Some interesting news:

FileMaker, Inc., has joined the world of cloud hosting. They’re offering a new service called, oddly enough, FileMaker Cloud. We first saw previews of this service at this year’s Developer Conference, and it does look interesting. It’s basically similar to other online hosting services for FileMaker databases, but there are some important differences. Let’s take a look.

The basics: FileMaker has partnered with Amazon Web Services to produce this new offering. Amazon provides the server infrastructure; FileMaker provides the hosting software. They’ve built a version of FileMaker Server that has some of the functionality of the regular Server product, along with a new administration console and the ability to configure the actual server itself. So how does it compare with previously available offerings?

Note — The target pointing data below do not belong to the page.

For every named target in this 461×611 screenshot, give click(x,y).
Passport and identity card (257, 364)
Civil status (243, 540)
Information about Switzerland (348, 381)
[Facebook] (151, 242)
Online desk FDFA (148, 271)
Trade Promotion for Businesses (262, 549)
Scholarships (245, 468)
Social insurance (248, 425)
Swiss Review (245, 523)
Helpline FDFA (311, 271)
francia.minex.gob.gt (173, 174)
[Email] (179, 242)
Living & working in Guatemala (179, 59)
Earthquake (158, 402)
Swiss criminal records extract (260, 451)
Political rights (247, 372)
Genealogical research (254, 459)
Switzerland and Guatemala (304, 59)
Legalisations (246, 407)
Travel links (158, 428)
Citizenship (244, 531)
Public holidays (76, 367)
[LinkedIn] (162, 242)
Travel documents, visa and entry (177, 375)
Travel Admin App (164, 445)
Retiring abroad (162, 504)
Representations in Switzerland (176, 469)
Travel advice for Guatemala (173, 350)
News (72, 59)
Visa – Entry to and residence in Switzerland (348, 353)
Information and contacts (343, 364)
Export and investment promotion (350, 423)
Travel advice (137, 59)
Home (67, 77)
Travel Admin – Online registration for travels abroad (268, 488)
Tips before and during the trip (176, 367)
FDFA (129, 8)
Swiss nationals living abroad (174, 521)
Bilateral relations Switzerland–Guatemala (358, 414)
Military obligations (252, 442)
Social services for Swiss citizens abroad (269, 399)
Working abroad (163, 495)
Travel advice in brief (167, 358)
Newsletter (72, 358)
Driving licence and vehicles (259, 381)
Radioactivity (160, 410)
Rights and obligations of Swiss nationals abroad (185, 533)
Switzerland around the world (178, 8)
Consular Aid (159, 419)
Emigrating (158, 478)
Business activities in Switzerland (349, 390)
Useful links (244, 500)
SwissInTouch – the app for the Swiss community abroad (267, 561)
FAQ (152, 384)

The good: You have a lot of control over your server configuration, and it’s very, very easy to ramp up or down server resources to deal with changing load conditions. It’s a single price for the entire service, so no multiple billing (which can be rather annoying). Configuration and setup are ridiculously easy; you just go on the Amazon Marketplace, make a few selections, and the server spins up, complete with FileMaker Server, ready to host your databases. Backups are automatic, and very fast, since they’ve utilized Amazon’s snapshot backup system. It utilizes FileMaker 15’s functionality to require a password for all accounts having [Full Access] privileges.

The bad: As a first release, FileMaker Cloud is lacking in some features, some of which I consider to be pretty important. You can’t configure your server in a two-machine deployment. Not a huge deal, since you have so much control over server resources, but does mean leaving your web server and databases on the same virtual box (not a preferred configuration for security purposes). You can’t control your backup schedules; you get an every-20-minute backup. Again, not terrible, although it is nicer to control your backup timing. You are require to use encryption at rest in order to upload a database. While this is a prudent security measure for a lot of users, it’s overkill in some deployments.

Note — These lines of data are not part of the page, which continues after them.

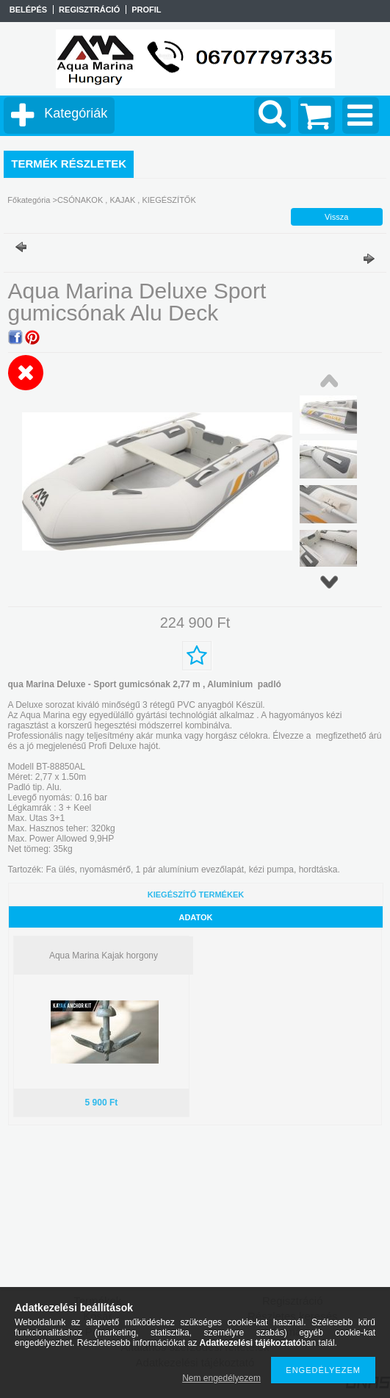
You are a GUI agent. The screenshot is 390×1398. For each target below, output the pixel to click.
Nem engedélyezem (221, 1378)
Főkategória (28, 200)
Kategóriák (75, 113)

The ugly: You can’t restore individual database files from backup. You have to take the whole tamale, which can be a time killer if you have lots of databases. You can’t set server-side scripts – which in my mind is huge. True, you can somewhat get around it by using Perform Script on Server, but this is an important feature in a lot of deployments. There’s no support for file list filtering – where users have to authenticate when connecting via Open Remote and the server only shows databases the user has access to. That means you can’t keep other users from being able to see what databases are being hosted on your server. And, probably ugliest of all, there’s no support for external authentication. We can work around it, but it will really hurt the product in corporate IT circles.

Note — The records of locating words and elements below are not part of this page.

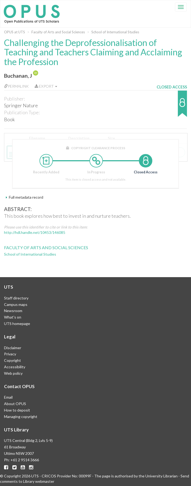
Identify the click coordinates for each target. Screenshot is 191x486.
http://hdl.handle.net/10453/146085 (34, 232)
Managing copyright (20, 416)
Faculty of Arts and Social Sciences (58, 32)
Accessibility (14, 366)
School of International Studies (115, 32)
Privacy (10, 354)
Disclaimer (12, 347)
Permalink (16, 86)
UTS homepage (17, 323)
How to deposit (17, 410)
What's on (12, 317)
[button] (172, 106)
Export (46, 86)
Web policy (13, 373)
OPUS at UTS (14, 32)
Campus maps (15, 304)
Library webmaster (38, 481)
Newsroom (13, 310)
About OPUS (15, 403)
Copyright (12, 360)
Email (8, 397)
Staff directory (16, 298)
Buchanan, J (18, 76)
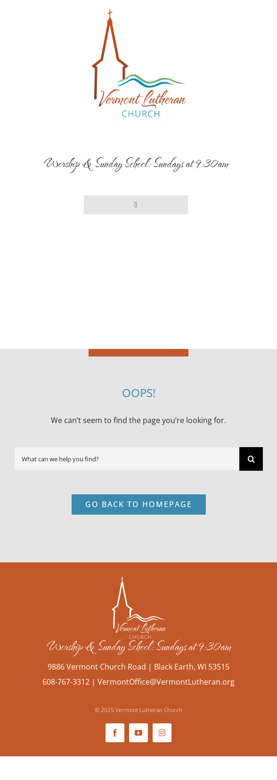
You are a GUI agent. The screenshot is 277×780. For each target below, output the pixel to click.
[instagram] (162, 732)
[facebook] (115, 732)
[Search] (251, 459)
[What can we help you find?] (126, 459)
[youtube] (138, 732)
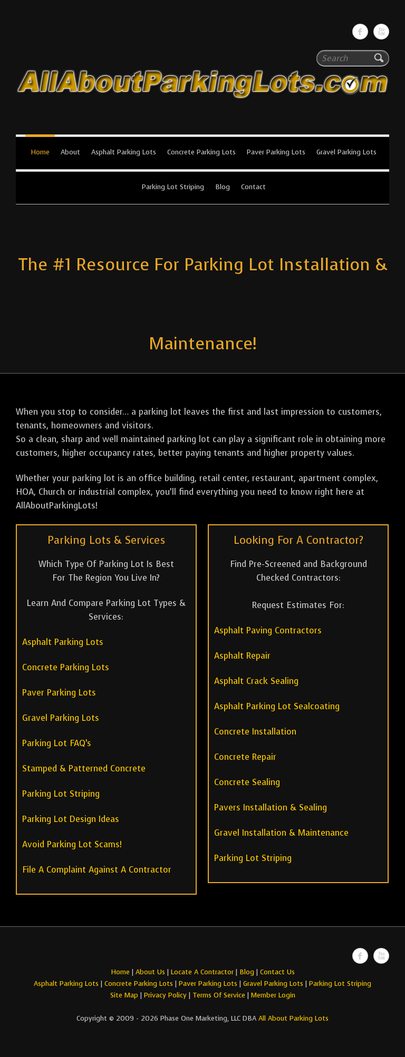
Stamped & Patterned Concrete (84, 768)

Soliant Consulting has a good summary page on their website here. I agree with the overall assessment: basically, FileMaker has made a lot of the decisions about server configuration for you, and you can’t change them. If you need quick startup of a FileMaker Server and can tolerate losing some of the control you have with a standard FileMaker Server installation, then FileMaker Cloud might be a good solution for you. Otherwise, I’d have to recommend using either one of the other commercial hosting services (including those based on BYOL – bring your own license), start up a separate Amazon server instance and install Server on your own, or use your own on-premises server.

Still and all, it’s encouraging to see the FileMaker platform continuing to expand. FileMaker Cloud is a good addition to the platform, and who knows? Version 2.0 might cover its weaknesses. An initial rollout often has limitations, and FileMaker, Inc., has shown a great commitment towards continually improving their offerings.